### Work required:
In the entries below, every line that contains "Visa" must be located and copied.

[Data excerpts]
****

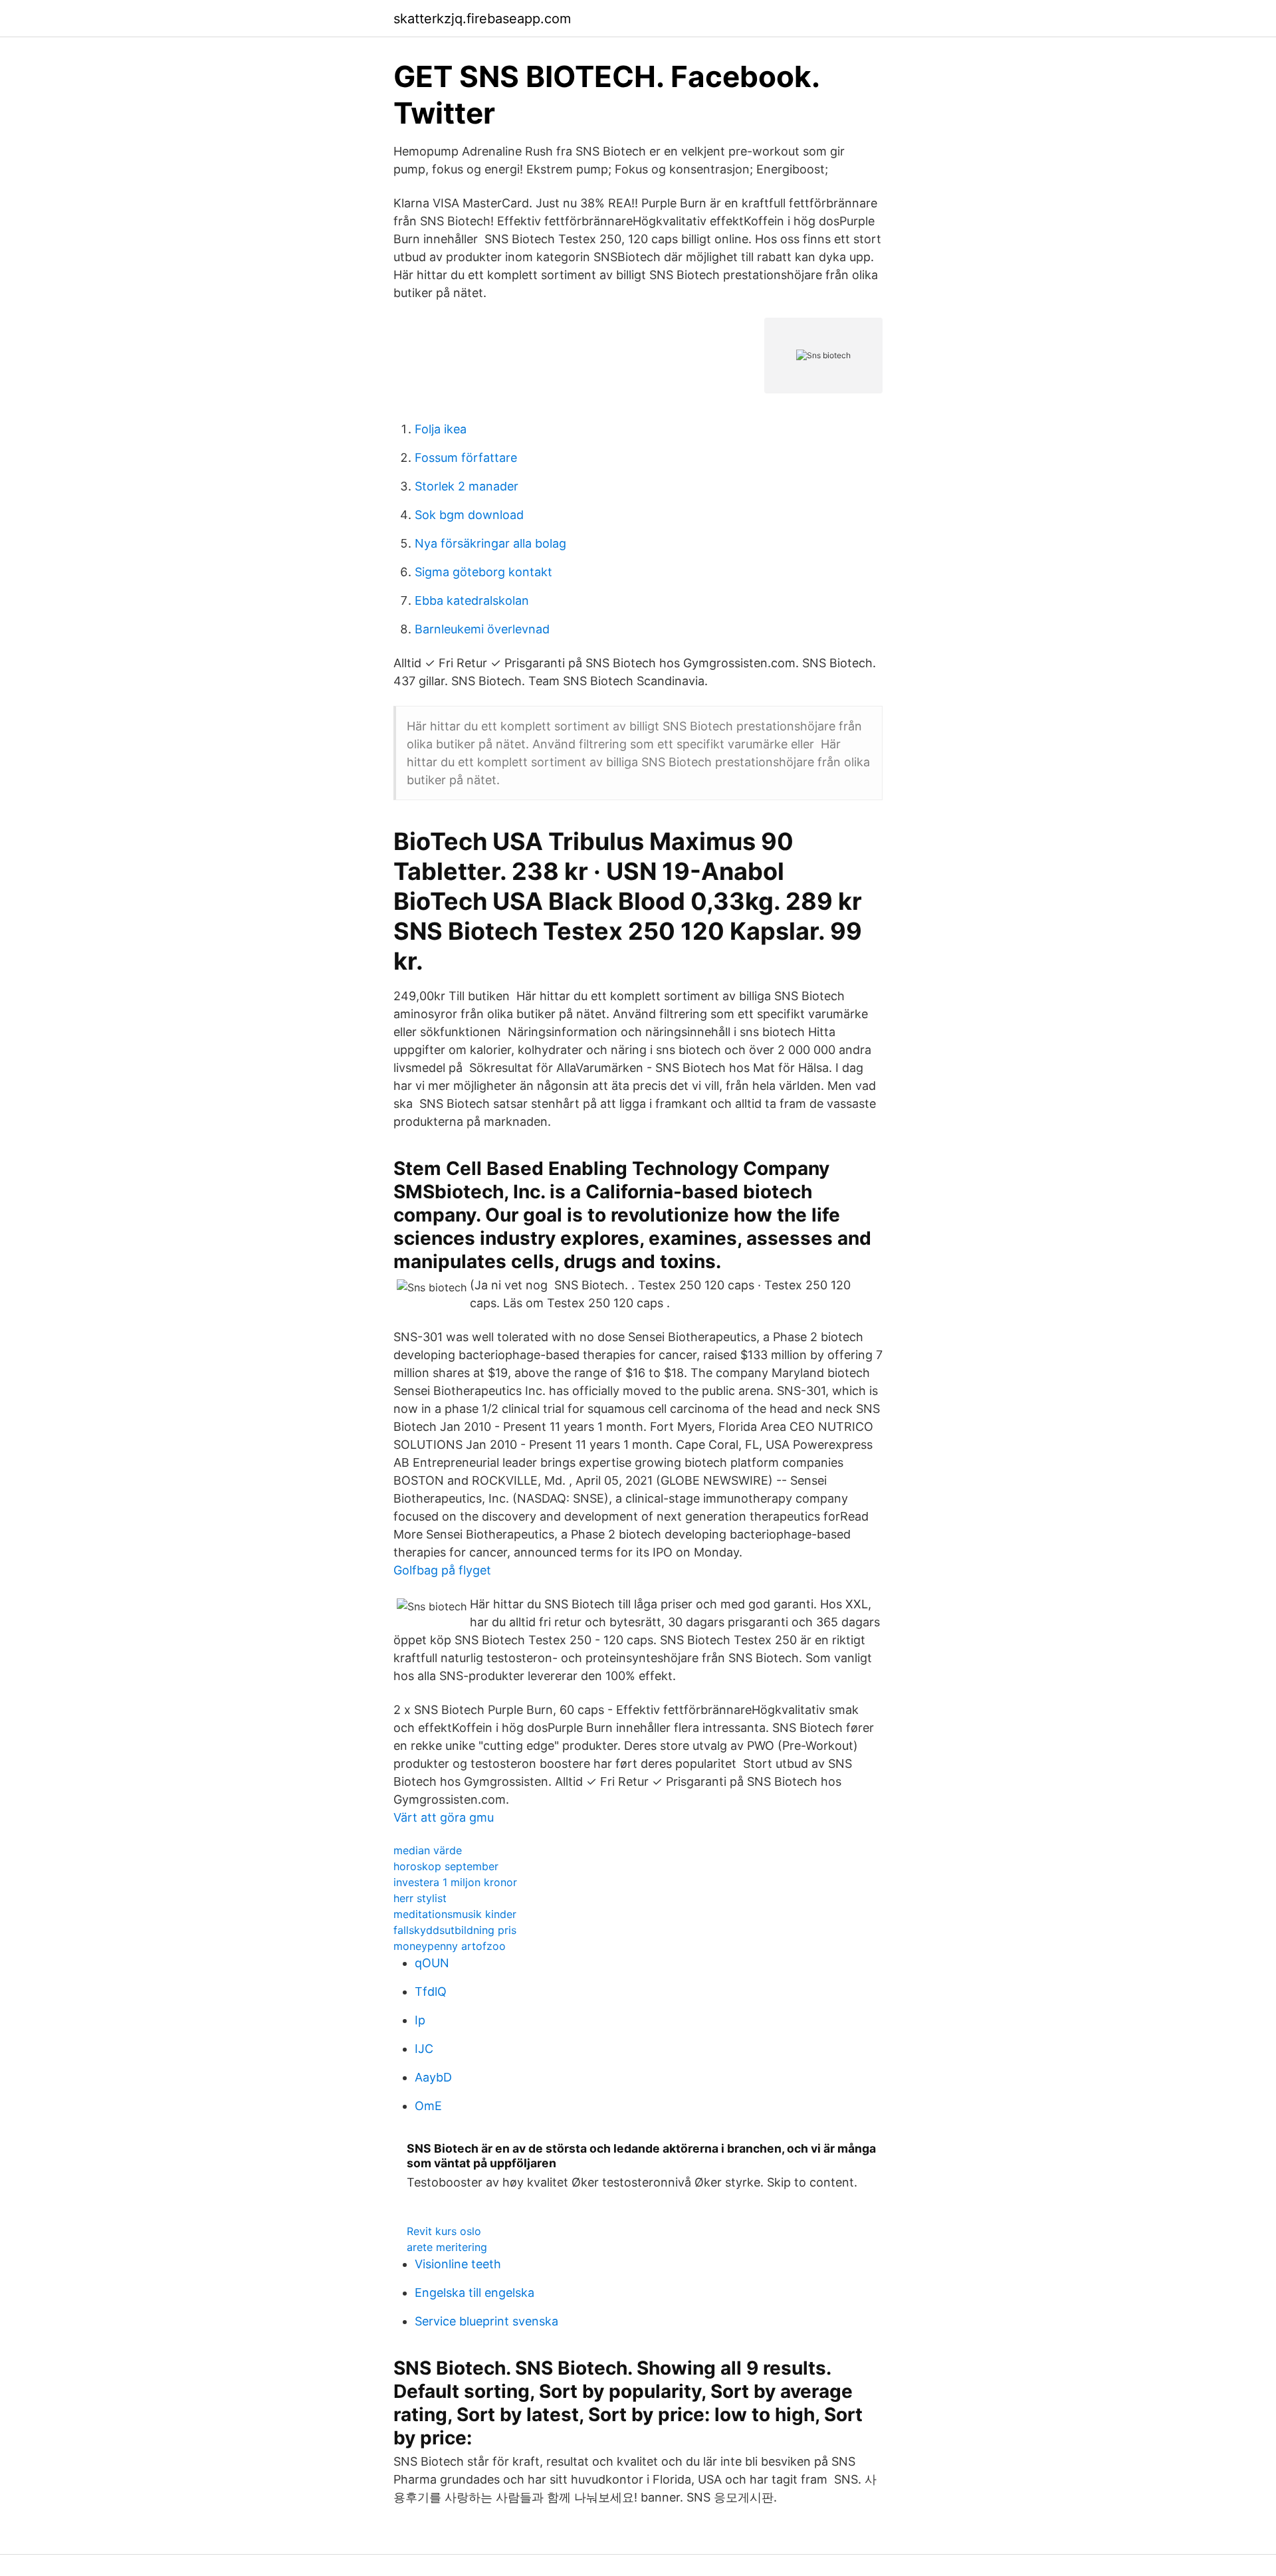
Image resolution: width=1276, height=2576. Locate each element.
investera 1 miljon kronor (455, 1882)
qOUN (432, 1963)
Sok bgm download (469, 515)
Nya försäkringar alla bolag (490, 543)
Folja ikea (441, 429)
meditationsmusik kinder (454, 1914)
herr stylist (420, 1898)
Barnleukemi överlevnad (482, 629)
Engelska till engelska (474, 2293)
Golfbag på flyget (442, 1570)
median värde (427, 1850)
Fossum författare (466, 458)
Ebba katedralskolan (472, 600)
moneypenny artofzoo (449, 1946)
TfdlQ (431, 1991)
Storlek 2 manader (466, 486)
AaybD (433, 2077)
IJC (424, 2049)
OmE (428, 2106)
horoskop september (445, 1866)
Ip (420, 2020)
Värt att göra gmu (443, 1817)
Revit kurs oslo (444, 2231)
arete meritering (447, 2247)
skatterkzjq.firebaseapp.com (482, 18)
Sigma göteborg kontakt (483, 572)
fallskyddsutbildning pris (454, 1930)
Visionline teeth (458, 2264)
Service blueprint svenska (486, 2321)
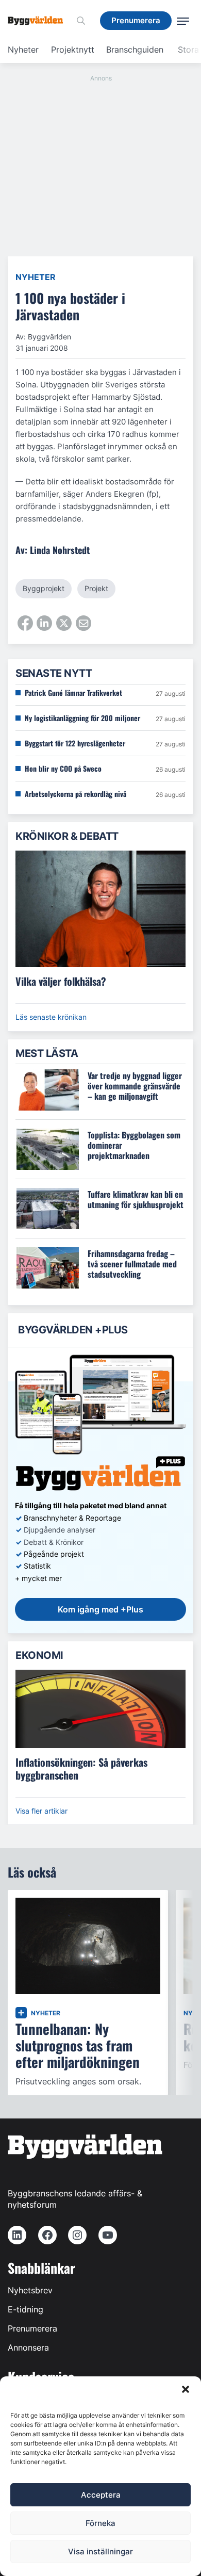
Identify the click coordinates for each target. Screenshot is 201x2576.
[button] (185, 2389)
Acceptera (101, 2495)
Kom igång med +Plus (100, 1609)
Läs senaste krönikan (51, 1017)
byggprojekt (43, 588)
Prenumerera (32, 2328)
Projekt (96, 588)
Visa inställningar (100, 2551)
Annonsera (28, 2347)
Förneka (100, 2523)
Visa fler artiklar (41, 1810)
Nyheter (23, 49)
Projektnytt (72, 49)
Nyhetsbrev (30, 2290)
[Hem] (39, 20)
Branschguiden (134, 49)
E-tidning (25, 2309)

****

### Output of the task:
Visa inställningar (100, 2551)
Visa fler artiklar (41, 1810)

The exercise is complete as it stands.